The editorial in the NZ Herald today suggests that Māori are being poorly advised on the TPP. In particular the editorial takes issue with some comments of mine that were published in the Herald this week. My explanation of why Māori (and other New Zealanders) ought to be worried about the TPP was “difficult to understand”. I will try to clarify a few points that the editorial writer seems to be confused about.

First, the editorial asserts that Māori rights have not been affected by free trade agreements that are already in place. The evidence for this is the continuation of the Treaty settlement process. Treaty settlements have not been challenged for providing favourable discrimination to Māori.

There is a simple reason for this: Treaty settlements do not provide favourable discrimination to Māori. These settlements are negotiated agreements to provide redress for Crown action that has been in breach of its Treaty obligations. Most settlements represent 2-3% of the value of land that was taken in breach of the Treaty. The Crown is the party that is receiving favourable treatment in Treaty settlements.

If Treaty settlements are going to move us towards any kind of reconciliation, the government also needs to stop creating new Treaty breaches. That means it needs to make current law and policy consistent with Treaty principles. This is an area where there has been very little movement. To give one example, the Waitangi Tribunal reported in 2011 on a set of claims addressing law and policy across a range of government activity, including things like environmental management and intellectual property rights – some of the things which are covered by the TPP. This report found the current law and policy setting in these areas were inconsistent with Treaty principles and made specific recommendations for reform that would address those inconsistencies. Nearly five years later, the government has not yet formally responded to the Tribunal’s recommendations. This is an indictment on the government. The possibility that any action it takes might be open to challenge under a free trade agreement I am sure has not helped to stiffen the government’s resolve to give effect to Māori rights.
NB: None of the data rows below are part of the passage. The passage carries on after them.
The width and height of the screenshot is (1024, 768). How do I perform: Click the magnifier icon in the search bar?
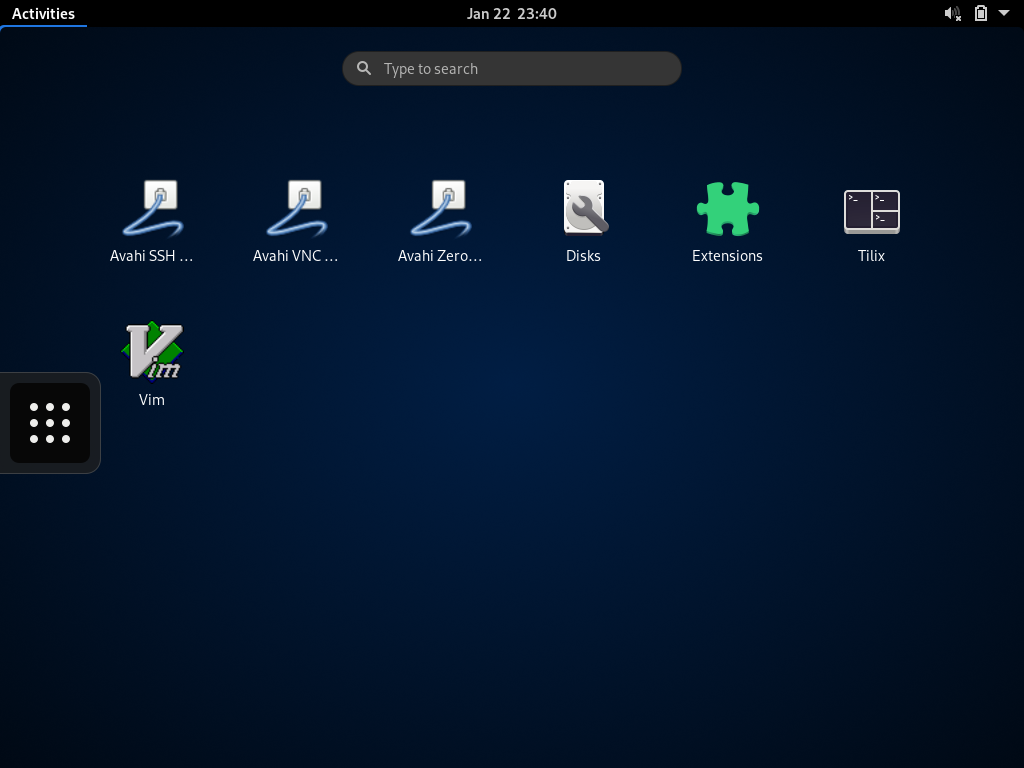[x=364, y=69]
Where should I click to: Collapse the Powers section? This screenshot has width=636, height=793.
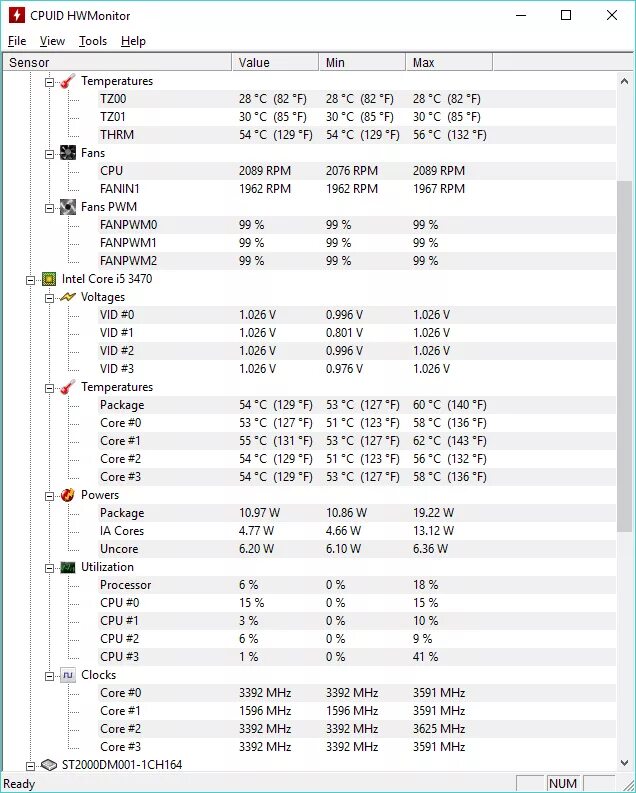50,496
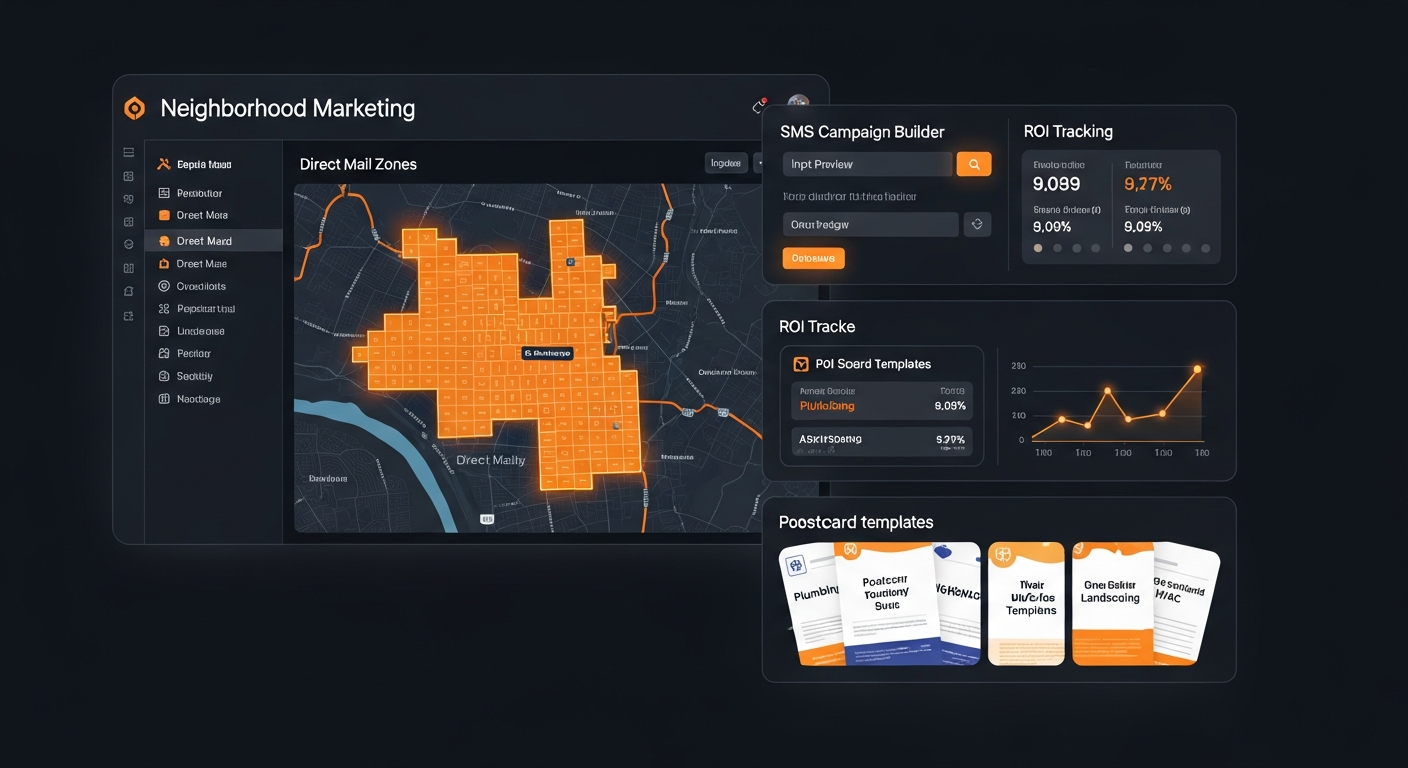The width and height of the screenshot is (1408, 768).
Task: Click the orange Neighborhood Marketing logo icon
Action: 134,108
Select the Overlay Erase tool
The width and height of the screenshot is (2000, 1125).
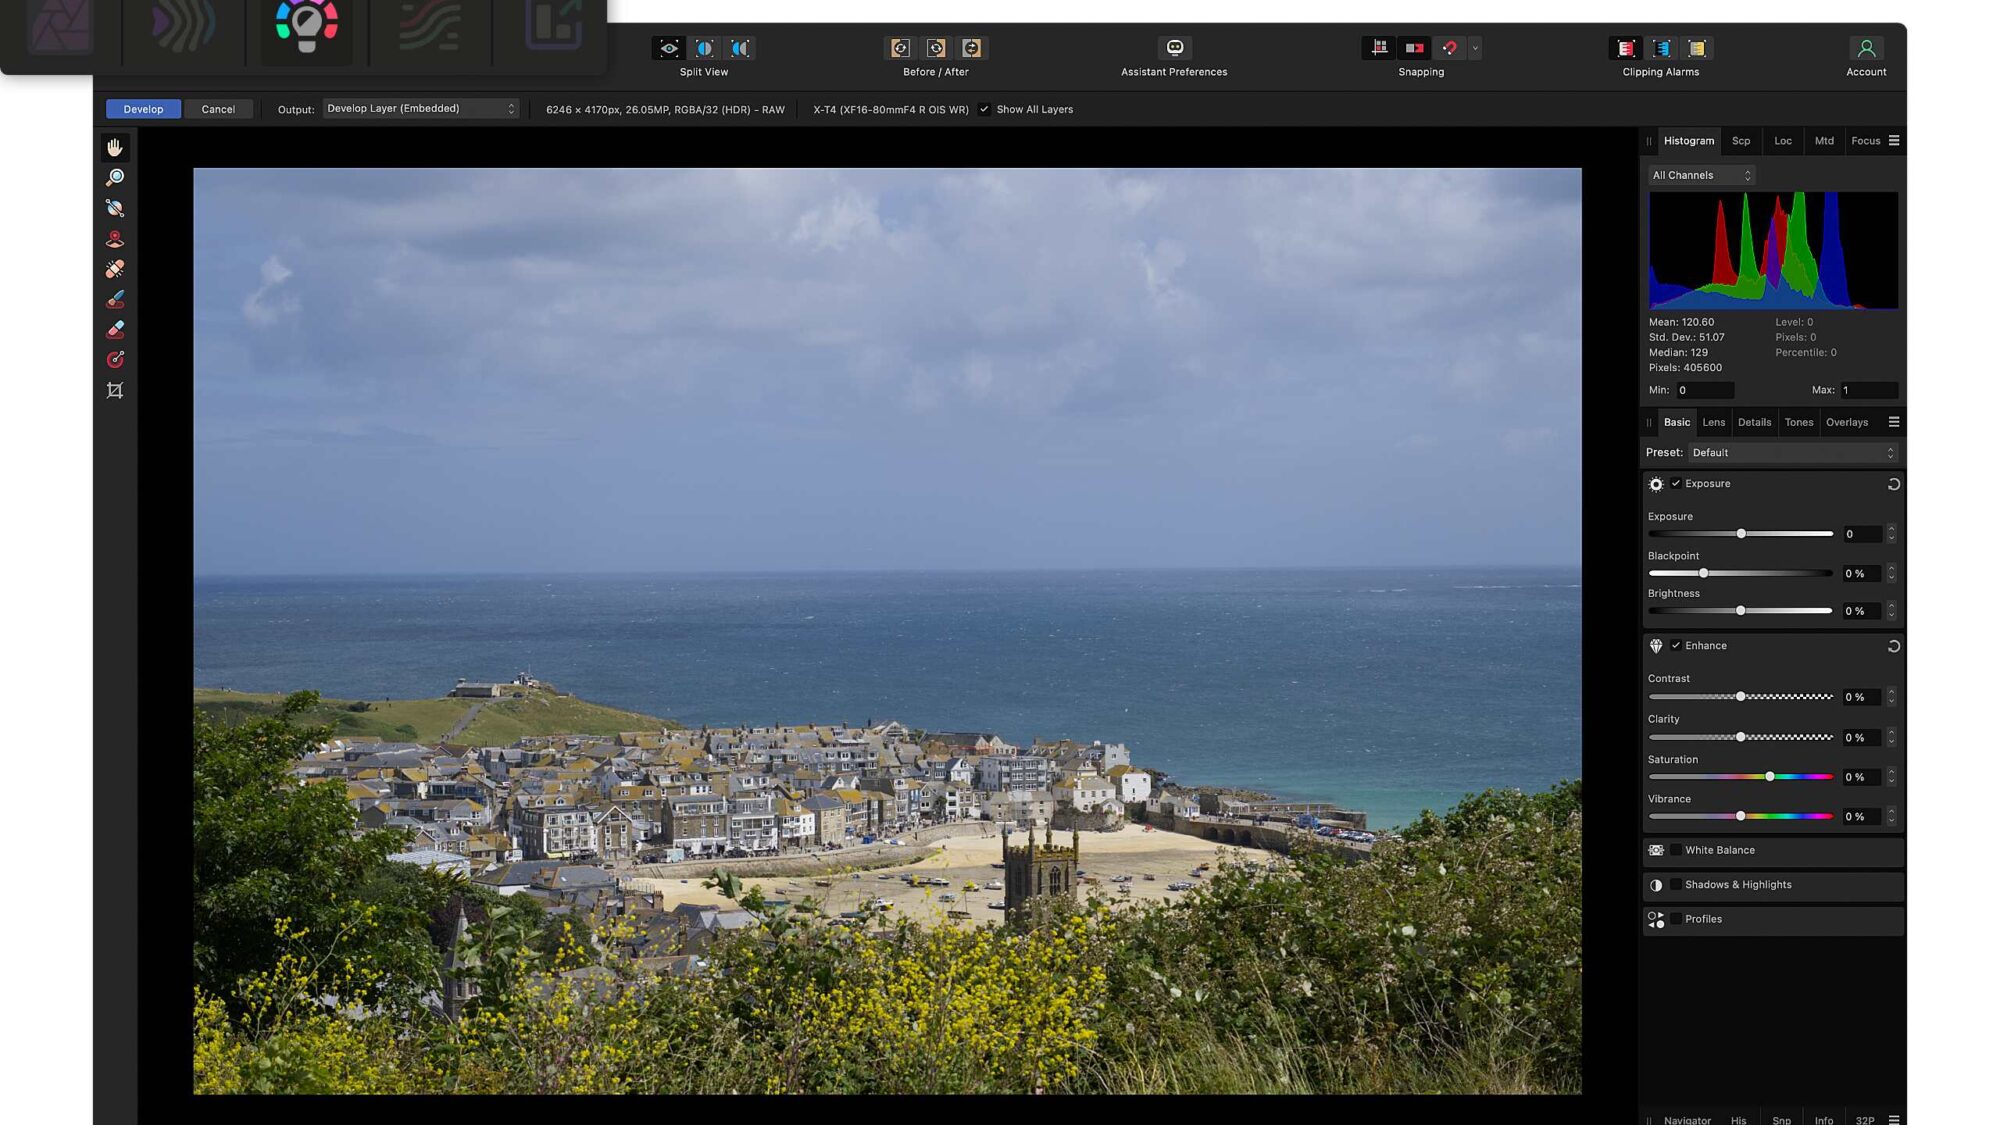(x=115, y=329)
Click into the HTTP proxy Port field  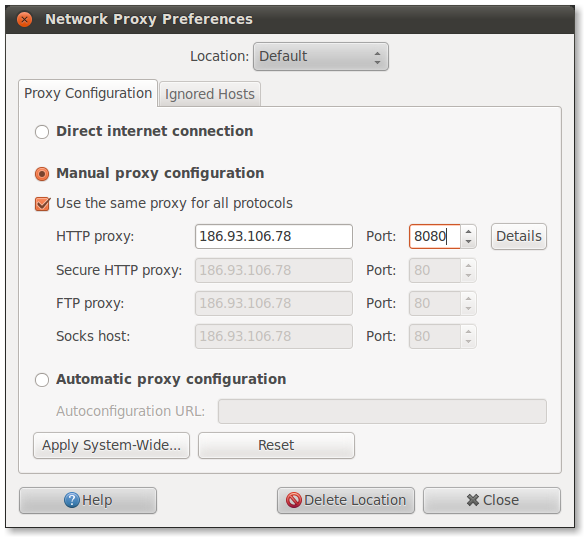click(x=435, y=236)
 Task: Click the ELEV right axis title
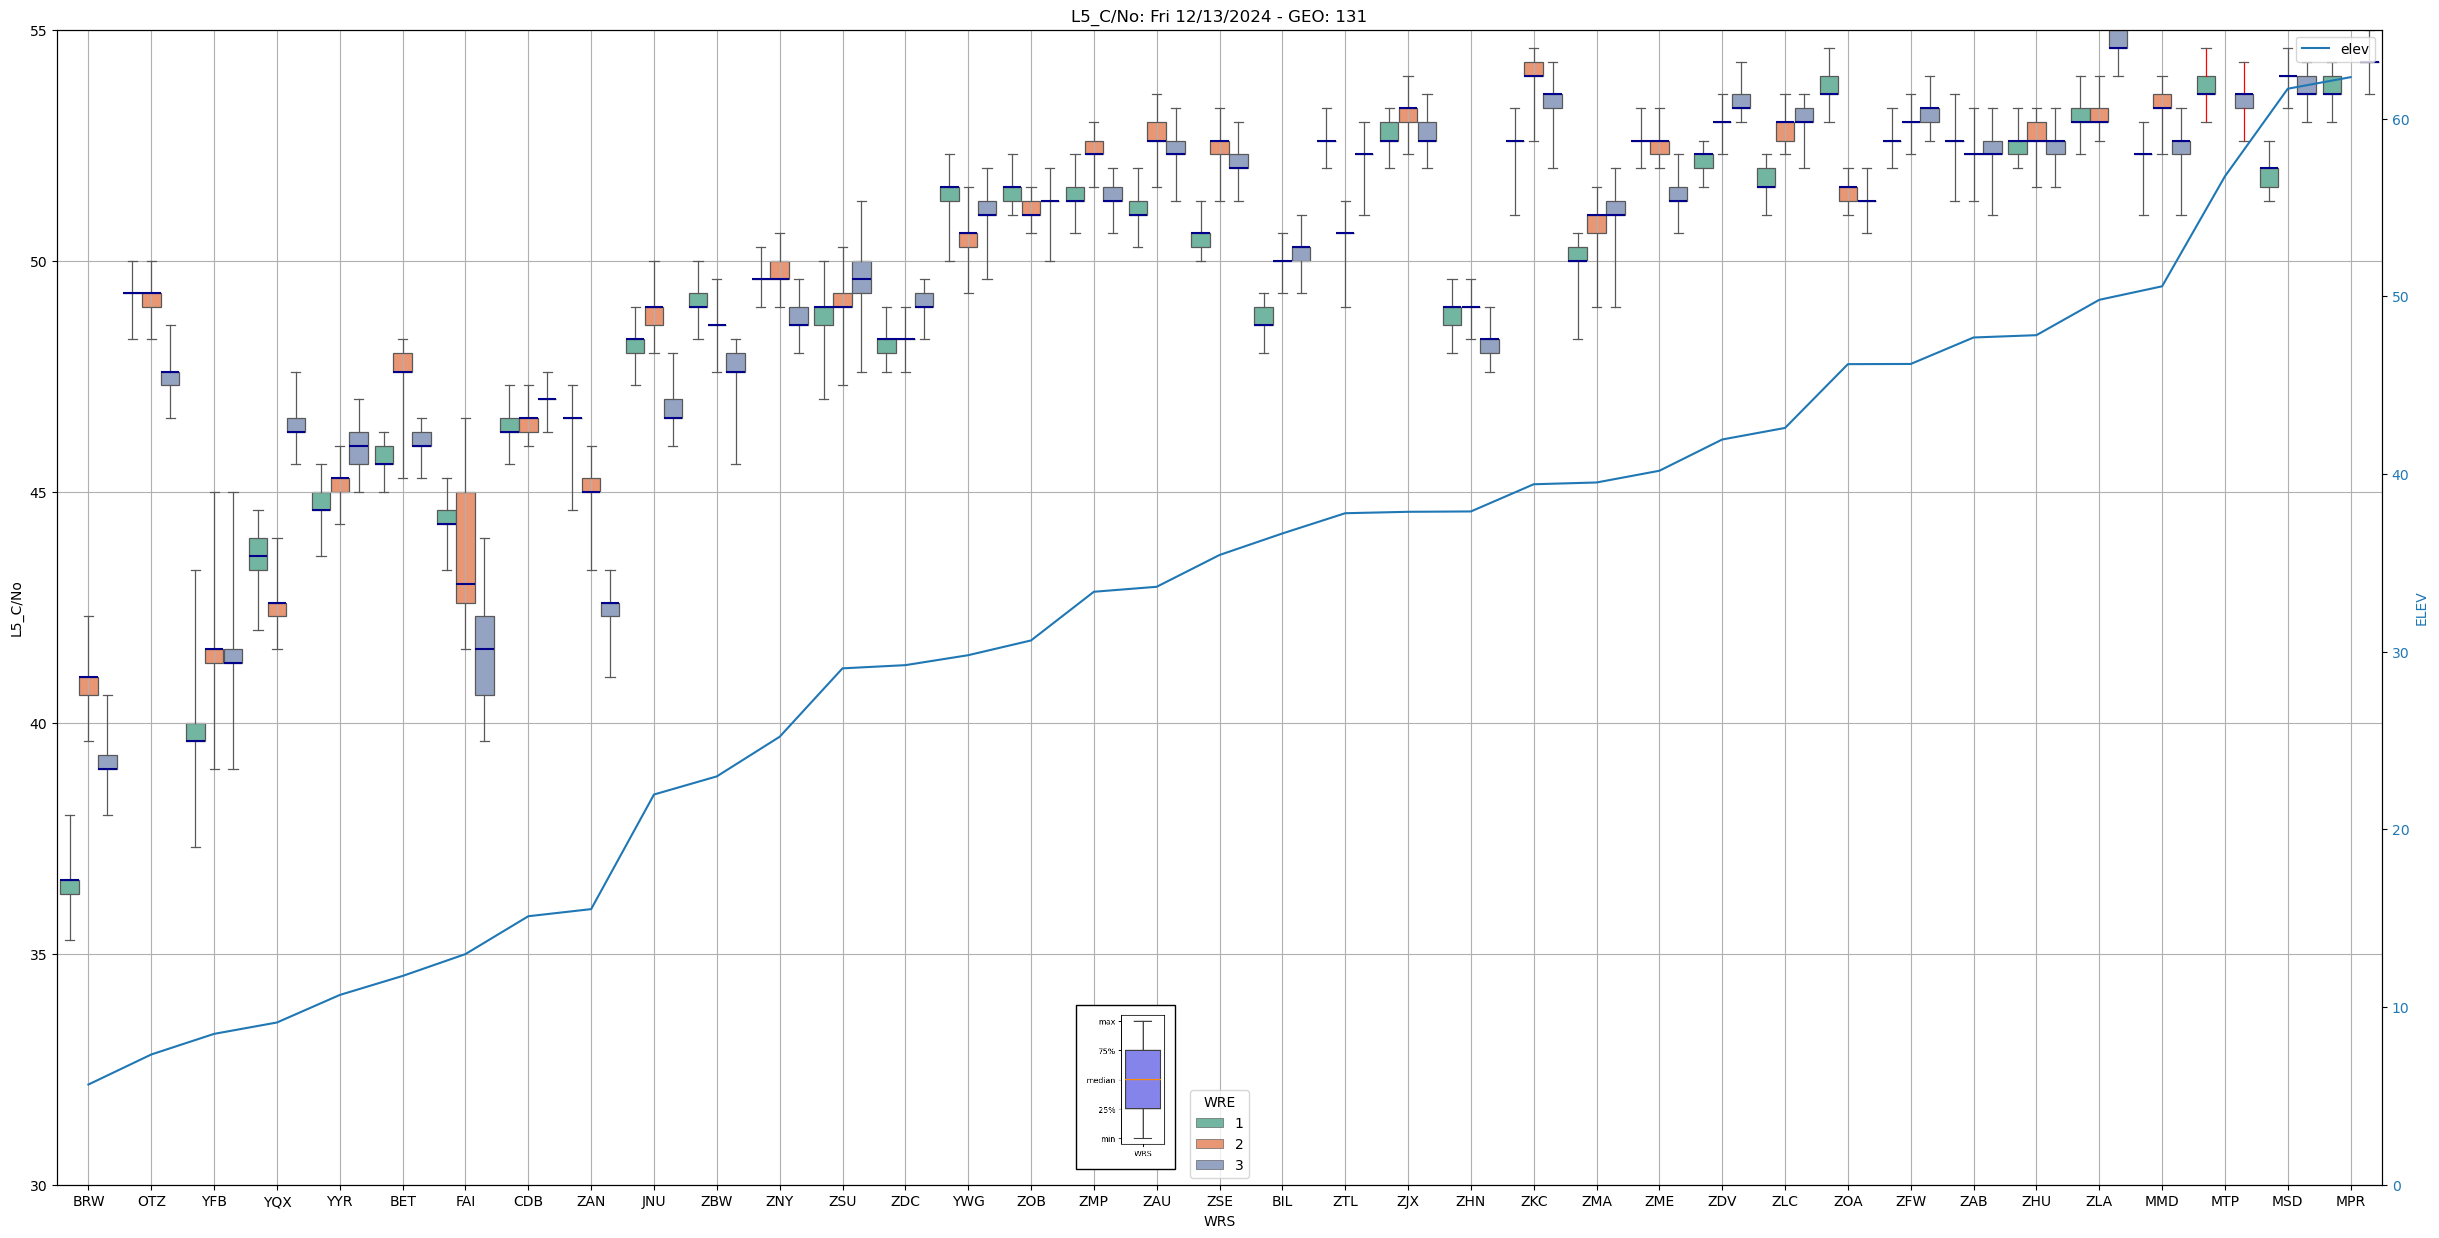(2421, 609)
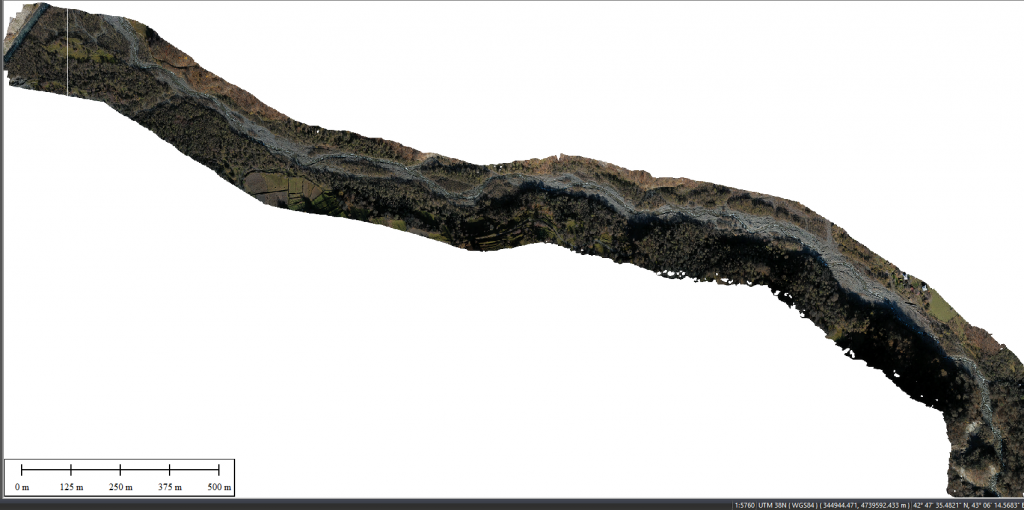Image resolution: width=1024 pixels, height=510 pixels.
Task: Open the UTM 38N (WGS84) projection field
Action: pos(788,504)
Which leads to the issue of whether the Treaty exception in the TPP and other free trade agreements really do prevent the government from being challenged on these matters. Contrary to what trade lobbyists would have us believe, the Treaty exception in the TPP does not exempt government action from challenge. The government’s interpretation of the Treaty is not able to be challenged but their actions may be. If another party to the TPP views such action as “arbitrary or unjustified discrimination” or “as a disguised restriction on trade in goods, trade in services and investment”, then actions of the New Zealand government can be challenged. This is explicitly set out in the Treaty exception clause. This clearly does not remove the threat of challenge to actions the government might take  to fulfill its Treaty obligations. And even if other TPP parties do not have strong legal arguments to support a claim of unjustified discrimination, the threat of a challenge is usually enough to give a government second thoughts. To give one example noted by a United Nations Independent Expert:

Ethyl Corporation, a Virginia corporation with a Canadian subsidiary, submitted a claim alleging that a Canadian statute banning imports of the gasoline additive MMT breached the obligations of Canada. Rather than fight, Canada withdrew the ban, notwithstanding health dangers.

Most importantly, the process by which the TPP has been negotiated should not be acceptable. The government has specific obligations to engage with Māori over matters which will affect Māori rights. Throughout the TPP negotiations, there was little attempt to find out what Māori concerns were or how Māori would like to see their rights protected. Much as I love being told by editorial writers and retired diplomats how grateful Māori should be, I would much rather the government took its obligations to Māori seriously, ensured that there was good information publicly available throughout the TPP negotiations, and actually worked with Māori as partners as the Treaty envisaged.